■ TASK BRIEF:
Reproduce the material below line for line, without altering any character.
** Begin **
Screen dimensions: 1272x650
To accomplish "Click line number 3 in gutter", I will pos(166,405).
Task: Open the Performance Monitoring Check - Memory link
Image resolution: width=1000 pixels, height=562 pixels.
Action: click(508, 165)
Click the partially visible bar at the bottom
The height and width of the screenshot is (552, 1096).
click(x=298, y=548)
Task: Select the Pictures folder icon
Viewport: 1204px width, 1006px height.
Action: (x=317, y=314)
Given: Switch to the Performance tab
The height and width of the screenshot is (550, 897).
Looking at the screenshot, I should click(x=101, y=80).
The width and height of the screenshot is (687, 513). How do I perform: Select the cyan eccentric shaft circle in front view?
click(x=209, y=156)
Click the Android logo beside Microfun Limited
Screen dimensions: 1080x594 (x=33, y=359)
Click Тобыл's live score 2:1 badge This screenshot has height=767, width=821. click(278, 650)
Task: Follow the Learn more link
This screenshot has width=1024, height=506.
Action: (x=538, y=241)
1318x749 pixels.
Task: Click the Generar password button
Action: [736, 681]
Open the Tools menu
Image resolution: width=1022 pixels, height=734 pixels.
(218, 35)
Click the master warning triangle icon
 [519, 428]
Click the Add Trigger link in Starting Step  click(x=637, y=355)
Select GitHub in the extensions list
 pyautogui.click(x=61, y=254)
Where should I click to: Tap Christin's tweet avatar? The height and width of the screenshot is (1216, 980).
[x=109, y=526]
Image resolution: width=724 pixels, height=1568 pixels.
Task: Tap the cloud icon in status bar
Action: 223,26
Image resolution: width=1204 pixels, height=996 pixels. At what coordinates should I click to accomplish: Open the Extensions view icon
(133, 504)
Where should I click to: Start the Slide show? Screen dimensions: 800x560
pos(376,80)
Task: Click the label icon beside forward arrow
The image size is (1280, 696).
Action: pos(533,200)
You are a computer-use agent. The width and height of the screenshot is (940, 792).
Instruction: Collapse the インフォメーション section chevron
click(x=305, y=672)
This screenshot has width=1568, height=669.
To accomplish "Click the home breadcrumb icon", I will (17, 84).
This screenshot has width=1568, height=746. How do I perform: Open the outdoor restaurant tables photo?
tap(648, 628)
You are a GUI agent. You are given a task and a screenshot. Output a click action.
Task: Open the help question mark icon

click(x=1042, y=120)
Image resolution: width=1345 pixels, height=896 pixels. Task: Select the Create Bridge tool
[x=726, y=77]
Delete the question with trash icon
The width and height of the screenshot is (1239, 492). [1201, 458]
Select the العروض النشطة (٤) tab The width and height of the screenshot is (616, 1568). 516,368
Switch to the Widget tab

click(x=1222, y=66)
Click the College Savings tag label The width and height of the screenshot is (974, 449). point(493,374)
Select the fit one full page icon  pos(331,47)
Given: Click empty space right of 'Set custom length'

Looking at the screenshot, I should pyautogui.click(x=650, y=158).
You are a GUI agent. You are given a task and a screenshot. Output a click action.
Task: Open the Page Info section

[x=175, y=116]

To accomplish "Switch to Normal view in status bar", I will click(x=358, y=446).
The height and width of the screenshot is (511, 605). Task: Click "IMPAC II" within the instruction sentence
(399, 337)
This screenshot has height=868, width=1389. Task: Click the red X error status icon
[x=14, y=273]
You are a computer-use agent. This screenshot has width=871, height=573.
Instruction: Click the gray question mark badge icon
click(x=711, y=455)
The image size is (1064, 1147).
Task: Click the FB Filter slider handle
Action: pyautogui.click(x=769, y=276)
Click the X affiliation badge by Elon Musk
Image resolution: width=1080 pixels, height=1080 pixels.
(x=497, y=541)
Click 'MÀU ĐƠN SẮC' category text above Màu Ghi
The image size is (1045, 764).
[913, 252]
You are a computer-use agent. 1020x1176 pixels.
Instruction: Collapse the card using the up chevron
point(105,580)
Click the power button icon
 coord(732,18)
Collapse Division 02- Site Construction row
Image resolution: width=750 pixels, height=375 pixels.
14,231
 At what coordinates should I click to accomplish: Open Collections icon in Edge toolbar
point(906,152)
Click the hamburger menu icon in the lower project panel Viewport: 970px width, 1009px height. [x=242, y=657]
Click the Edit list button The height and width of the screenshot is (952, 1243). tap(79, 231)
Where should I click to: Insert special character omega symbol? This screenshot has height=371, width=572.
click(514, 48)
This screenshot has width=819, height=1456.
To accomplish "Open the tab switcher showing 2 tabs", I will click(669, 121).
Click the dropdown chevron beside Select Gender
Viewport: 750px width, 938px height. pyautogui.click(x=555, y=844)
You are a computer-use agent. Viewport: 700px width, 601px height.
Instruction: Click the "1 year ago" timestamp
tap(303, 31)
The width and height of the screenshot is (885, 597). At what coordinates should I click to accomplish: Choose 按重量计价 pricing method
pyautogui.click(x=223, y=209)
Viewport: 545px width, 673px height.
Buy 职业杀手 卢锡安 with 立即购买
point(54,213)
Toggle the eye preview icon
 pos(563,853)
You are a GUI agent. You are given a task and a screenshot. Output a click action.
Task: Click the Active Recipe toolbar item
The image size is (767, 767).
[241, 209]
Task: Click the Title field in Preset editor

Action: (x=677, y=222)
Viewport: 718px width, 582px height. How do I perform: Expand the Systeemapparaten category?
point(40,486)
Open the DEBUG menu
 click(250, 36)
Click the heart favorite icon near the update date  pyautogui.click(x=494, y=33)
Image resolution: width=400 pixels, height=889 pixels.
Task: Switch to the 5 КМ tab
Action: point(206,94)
** End **
■ REPLY:
Screen dimensions: 1272x650
To accomplish "Click line number 3 in gutter", I will pos(166,405).
Task: Open the Performance Monitoring Check - Memory link
Image resolution: width=1000 pixels, height=562 pixels.
Action: click(508, 165)
Click the partially visible bar at the bottom
The height and width of the screenshot is (552, 1096).
click(x=298, y=548)
Task: Select the Pictures folder icon
Viewport: 1204px width, 1006px height.
Action: (x=317, y=314)
Given: Switch to the Performance tab
The height and width of the screenshot is (550, 897).
Looking at the screenshot, I should click(x=101, y=80).
The width and height of the screenshot is (687, 513). How do I perform: Select the cyan eccentric shaft circle in front view?
click(x=209, y=156)
Click the Android logo beside Microfun Limited
Screen dimensions: 1080x594 (x=33, y=359)
Click Тобыл's live score 2:1 badge This screenshot has height=767, width=821. click(278, 650)
Task: Follow the Learn more link
This screenshot has width=1024, height=506.
Action: (x=538, y=241)
1318x749 pixels.
Task: Click the Generar password button
Action: [736, 681]
Open the Tools menu
Image resolution: width=1022 pixels, height=734 pixels.
(218, 35)
Click the master warning triangle icon
 [519, 428]
Click the Add Trigger link in Starting Step  click(x=637, y=355)
Select GitHub in the extensions list
 pyautogui.click(x=61, y=254)
Where should I click to: Tap Christin's tweet avatar? The height and width of the screenshot is (1216, 980).
[x=109, y=526]
Image resolution: width=724 pixels, height=1568 pixels.
Task: Tap the cloud icon in status bar
Action: 223,26
Image resolution: width=1204 pixels, height=996 pixels. At what coordinates should I click to accomplish: Open the Extensions view icon
(133, 504)
Where should I click to: Start the Slide show? Screen dimensions: 800x560
pos(376,80)
Task: Click the label icon beside forward arrow
The image size is (1280, 696).
Action: pos(533,200)
You are a computer-use agent. The width and height of the screenshot is (940, 792).
Instruction: Collapse the インフォメーション section chevron
click(x=305, y=672)
This screenshot has width=1568, height=669.
To accomplish "Click the home breadcrumb icon", I will (17, 84).
This screenshot has width=1568, height=746. How do I perform: Open the outdoor restaurant tables photo?
tap(648, 628)
You are a GUI agent. You are given a task and a screenshot. Output a click action.
Task: Open the help question mark icon

click(x=1042, y=120)
Image resolution: width=1345 pixels, height=896 pixels. Task: Select the Create Bridge tool
[x=726, y=77]
Delete the question with trash icon
The width and height of the screenshot is (1239, 492). [1201, 458]
Select the العروض النشطة (٤) tab The width and height of the screenshot is (616, 1568). 516,368
Switch to the Widget tab

click(x=1222, y=66)
Click the College Savings tag label The width and height of the screenshot is (974, 449). point(493,374)
Select the fit one full page icon  pos(331,47)
Given: Click empty space right of 'Set custom length'

Looking at the screenshot, I should pyautogui.click(x=650, y=158).
You are a GUI agent. You are given a task and a screenshot. Output a click action.
Task: Open the Page Info section

[x=175, y=116]

To accomplish "Switch to Normal view in status bar", I will click(x=358, y=446).
The height and width of the screenshot is (511, 605). Task: Click "IMPAC II" within the instruction sentence
(399, 337)
This screenshot has height=868, width=1389. Task: Click the red X error status icon
[x=14, y=273]
You are a computer-use agent. This screenshot has width=871, height=573.
Instruction: Click the gray question mark badge icon
click(x=711, y=455)
The image size is (1064, 1147).
Task: Click the FB Filter slider handle
Action: pyautogui.click(x=769, y=276)
Click the X affiliation badge by Elon Musk
Image resolution: width=1080 pixels, height=1080 pixels.
(x=497, y=541)
Click 'MÀU ĐƠN SẮC' category text above Màu Ghi
The image size is (1045, 764).
[913, 252]
You are a computer-use agent. 1020x1176 pixels.
Instruction: Collapse the card using the up chevron
point(105,580)
Click the power button icon
 coord(732,18)
Collapse Division 02- Site Construction row
Image resolution: width=750 pixels, height=375 pixels.
14,231
 At what coordinates should I click to accomplish: Open Collections icon in Edge toolbar
point(906,152)
Click the hamburger menu icon in the lower project panel Viewport: 970px width, 1009px height. [x=242, y=657]
Click the Edit list button The height and width of the screenshot is (952, 1243). tap(79, 231)
Where should I click to: Insert special character omega symbol? This screenshot has height=371, width=572.
click(514, 48)
This screenshot has width=819, height=1456.
To accomplish "Open the tab switcher showing 2 tabs", I will click(669, 121).
Click the dropdown chevron beside Select Gender
Viewport: 750px width, 938px height. pyautogui.click(x=555, y=844)
You are a computer-use agent. Viewport: 700px width, 601px height.
Instruction: Click the "1 year ago" timestamp
tap(303, 31)
The width and height of the screenshot is (885, 597). At what coordinates should I click to accomplish: Choose 按重量计价 pricing method
pyautogui.click(x=223, y=209)
Viewport: 545px width, 673px height.
Buy 职业杀手 卢锡安 with 立即购买
point(54,213)
Toggle the eye preview icon
 pos(563,853)
You are a GUI agent. You are given a task and a screenshot. Output a click action.
Task: Click the Active Recipe toolbar item
The image size is (767, 767).
[241, 209]
Task: Click the Title field in Preset editor

Action: (x=677, y=222)
Viewport: 718px width, 582px height. How do I perform: Expand the Systeemapparaten category?
point(40,486)
Open the DEBUG menu
 click(250, 36)
Click the heart favorite icon near the update date  pyautogui.click(x=494, y=33)
Image resolution: width=400 pixels, height=889 pixels.
Task: Switch to the 5 КМ tab
Action: point(206,94)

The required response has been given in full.